“Başınıza gelen her musibet kendi yapıp ettikleriniz yüzündendir…” (Şura:30)

       Hayatın kendisi en etkili öğretmen olsa da insan çoğu kez dünün bilinmezlerine dünün çözümleri üzerinden cevap bulmaya çalışır. Çağın problemlerine dünün cevaplarıyla çözüm bulmaya çalışmak çoğu kez insanı çıkmaza sürüklemektedir. İnsan varoluşsal problemlerine, bağlı bulunduğu inanç sisteminin öğretileri üzerinden cevap bulur ya da inanır.
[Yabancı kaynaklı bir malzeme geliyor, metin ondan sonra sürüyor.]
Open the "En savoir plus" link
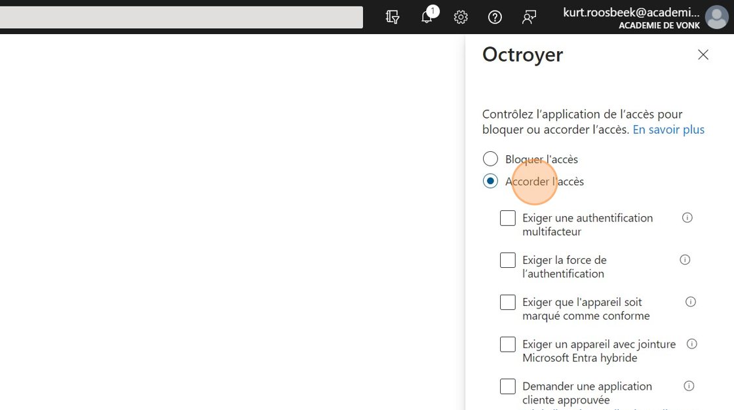Viewport: 734px width, 410px height. (x=668, y=130)
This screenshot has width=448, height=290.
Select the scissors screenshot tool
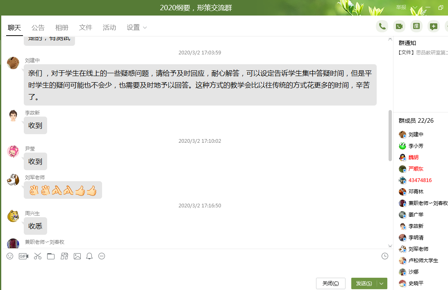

Ancak zaman içerisinde dinin ana esaslarına doğal olarak karışan farklı öğreti/kabuller, aynı inanç dairesinde olan insanlar arasında süreklilik arz eden tartışma ve ayrışmaların nedeni olmuştur. Bundan dolayı düşünen ve kaygı duyan her insan inancının aslını öğrenme çabası içerisine girmek zorunda kalmıştır. Örneğin İslam inanç sistemindeki “kader” bahsi netameli bir konu olarak her daim tartışmaların odağında durmaktadır.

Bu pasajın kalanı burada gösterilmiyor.